Canadian politician (1721–1797)

Gaspard-Joseph Chaussegros de Léry (July 20, 1721 - December 11, 1797), his first name was also sometimes written Joseph-Gaspard. He was a military engineer and a political figure in Lower Canada, who also worked as an engineer, architect, and urban planner in Quebec. One of his most significant contributions to Quebec City was his creation of the fortified wall of the Upper Town, which he developed in 1716 and supervised the construction of in 1745.

During the Seven Years' War he proved himself to be an outstanding officer and was one of only a few colonial officers held in high esteem by the Marquis de Montcalm.

In recognition of his military service, in 1759 he was made a Chevalier of the Order of Saint Louis.
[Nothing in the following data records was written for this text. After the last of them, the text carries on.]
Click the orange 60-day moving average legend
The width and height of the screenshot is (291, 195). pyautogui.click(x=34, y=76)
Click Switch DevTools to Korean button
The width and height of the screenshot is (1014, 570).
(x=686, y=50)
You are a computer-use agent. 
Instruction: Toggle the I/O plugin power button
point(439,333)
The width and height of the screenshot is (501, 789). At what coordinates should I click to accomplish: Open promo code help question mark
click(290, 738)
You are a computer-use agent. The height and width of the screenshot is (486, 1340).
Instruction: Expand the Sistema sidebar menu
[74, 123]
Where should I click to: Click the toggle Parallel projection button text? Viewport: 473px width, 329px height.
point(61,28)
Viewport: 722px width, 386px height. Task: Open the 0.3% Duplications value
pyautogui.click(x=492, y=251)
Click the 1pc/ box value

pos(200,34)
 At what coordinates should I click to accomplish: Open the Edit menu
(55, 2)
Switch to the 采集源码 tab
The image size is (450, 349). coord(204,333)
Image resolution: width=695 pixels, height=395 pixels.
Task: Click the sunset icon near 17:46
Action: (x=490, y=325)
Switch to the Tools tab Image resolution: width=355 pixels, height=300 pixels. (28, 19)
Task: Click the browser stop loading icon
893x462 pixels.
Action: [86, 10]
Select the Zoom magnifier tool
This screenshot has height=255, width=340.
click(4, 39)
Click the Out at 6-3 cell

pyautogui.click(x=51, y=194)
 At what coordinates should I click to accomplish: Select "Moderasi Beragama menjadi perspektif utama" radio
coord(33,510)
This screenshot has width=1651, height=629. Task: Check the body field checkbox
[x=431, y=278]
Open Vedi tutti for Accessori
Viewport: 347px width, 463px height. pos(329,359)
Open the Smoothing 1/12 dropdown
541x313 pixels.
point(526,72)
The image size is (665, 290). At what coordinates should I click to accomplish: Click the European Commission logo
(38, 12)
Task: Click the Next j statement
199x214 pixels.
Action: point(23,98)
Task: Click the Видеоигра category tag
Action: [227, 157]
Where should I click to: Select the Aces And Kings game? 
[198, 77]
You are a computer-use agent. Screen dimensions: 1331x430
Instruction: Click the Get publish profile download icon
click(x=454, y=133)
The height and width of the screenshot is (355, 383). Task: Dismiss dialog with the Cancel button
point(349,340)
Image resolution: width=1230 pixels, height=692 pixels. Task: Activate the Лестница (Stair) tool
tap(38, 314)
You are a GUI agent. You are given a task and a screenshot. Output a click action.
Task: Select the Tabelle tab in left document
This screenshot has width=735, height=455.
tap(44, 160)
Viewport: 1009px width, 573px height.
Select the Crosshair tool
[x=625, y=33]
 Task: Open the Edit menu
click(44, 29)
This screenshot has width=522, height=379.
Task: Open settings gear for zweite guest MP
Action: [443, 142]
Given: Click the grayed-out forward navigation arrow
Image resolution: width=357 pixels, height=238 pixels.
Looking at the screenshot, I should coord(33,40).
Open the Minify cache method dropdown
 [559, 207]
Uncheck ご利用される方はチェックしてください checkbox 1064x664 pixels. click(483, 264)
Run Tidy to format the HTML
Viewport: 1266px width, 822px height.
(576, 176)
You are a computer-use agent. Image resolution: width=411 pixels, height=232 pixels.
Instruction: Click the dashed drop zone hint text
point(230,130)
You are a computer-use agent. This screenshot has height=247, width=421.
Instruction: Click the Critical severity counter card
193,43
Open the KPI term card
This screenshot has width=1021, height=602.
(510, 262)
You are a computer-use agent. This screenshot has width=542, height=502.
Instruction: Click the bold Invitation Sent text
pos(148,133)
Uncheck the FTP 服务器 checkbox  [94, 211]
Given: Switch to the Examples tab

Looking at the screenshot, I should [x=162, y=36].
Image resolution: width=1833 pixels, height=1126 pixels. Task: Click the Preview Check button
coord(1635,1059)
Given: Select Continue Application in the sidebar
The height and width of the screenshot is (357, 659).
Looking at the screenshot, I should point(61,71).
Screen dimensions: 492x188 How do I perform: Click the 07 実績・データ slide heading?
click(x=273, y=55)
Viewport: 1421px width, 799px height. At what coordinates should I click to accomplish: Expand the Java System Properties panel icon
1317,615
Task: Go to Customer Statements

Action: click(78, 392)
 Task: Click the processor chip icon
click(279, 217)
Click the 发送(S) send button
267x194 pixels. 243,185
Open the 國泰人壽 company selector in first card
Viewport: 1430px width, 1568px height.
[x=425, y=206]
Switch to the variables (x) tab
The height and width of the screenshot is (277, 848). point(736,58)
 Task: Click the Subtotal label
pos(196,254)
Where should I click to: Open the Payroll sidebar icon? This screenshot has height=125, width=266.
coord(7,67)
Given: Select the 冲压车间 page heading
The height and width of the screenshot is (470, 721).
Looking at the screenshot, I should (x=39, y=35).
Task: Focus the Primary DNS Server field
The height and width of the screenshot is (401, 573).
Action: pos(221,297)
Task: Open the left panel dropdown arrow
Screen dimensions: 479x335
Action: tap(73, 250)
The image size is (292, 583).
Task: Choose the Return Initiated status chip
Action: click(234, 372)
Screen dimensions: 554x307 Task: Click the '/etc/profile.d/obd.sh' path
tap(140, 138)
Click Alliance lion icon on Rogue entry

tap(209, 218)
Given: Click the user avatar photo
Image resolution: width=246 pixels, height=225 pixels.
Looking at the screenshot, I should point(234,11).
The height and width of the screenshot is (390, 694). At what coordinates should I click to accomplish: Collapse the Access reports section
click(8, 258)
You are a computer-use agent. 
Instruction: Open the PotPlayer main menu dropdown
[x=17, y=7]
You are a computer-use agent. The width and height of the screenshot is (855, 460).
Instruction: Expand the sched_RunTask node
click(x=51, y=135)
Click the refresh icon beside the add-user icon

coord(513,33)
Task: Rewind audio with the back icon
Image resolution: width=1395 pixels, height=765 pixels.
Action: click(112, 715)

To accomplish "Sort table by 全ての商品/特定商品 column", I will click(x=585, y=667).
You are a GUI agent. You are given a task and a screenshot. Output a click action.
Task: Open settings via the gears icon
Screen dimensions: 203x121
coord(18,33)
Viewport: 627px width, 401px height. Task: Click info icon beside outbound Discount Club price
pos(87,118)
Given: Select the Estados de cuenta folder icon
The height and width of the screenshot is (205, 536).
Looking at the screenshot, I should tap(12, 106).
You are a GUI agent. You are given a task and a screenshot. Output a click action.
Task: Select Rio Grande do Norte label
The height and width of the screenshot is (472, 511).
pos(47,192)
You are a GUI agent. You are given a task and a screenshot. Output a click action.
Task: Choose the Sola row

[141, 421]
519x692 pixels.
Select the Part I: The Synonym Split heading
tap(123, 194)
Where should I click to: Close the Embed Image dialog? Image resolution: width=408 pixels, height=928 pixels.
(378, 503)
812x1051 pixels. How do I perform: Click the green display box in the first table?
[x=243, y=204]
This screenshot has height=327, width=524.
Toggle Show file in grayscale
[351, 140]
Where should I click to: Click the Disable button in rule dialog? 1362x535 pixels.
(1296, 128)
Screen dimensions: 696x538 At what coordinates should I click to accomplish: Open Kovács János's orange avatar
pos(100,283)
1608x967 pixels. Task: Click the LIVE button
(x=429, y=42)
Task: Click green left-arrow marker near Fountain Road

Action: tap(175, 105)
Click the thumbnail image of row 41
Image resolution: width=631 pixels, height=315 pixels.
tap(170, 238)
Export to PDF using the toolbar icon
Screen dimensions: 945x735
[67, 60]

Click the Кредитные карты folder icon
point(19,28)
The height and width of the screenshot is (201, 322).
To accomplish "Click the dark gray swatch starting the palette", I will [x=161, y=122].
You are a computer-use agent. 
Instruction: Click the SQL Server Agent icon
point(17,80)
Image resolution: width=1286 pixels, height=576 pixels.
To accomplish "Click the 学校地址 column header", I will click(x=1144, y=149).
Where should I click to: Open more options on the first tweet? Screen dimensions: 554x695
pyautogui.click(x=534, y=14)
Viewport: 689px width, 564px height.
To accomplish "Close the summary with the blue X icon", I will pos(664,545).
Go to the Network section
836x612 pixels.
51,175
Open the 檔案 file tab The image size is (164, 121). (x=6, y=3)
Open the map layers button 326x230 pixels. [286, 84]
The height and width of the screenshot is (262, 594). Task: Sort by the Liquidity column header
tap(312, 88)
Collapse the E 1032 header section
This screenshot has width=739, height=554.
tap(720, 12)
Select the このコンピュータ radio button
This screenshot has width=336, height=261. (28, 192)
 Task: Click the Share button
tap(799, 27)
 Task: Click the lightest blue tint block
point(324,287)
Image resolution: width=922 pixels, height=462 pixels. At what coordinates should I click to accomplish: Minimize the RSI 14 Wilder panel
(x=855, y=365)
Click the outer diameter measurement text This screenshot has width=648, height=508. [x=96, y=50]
In 1763, after the British Conquest of New France, he and his wife, Louise Martel de Brouage, were the first French Canadian couple to be presented to the English Court, drawing the compliment from King George III that if all Canadian ladies resembled Mme de Léry, then he had "indeed made a conquest".

==Early life==
Born in Quebec City in 1721, Chaussegros was the son of Gaspard-Joseph Chaussegros de Léry and his wife Marie-Renée, daughter of Captain René Legardeur de Beauvais (1660–1742), holder of the Grand Cross of the Order of Saint-Louis. His father served as an engineer for the French in Quebec.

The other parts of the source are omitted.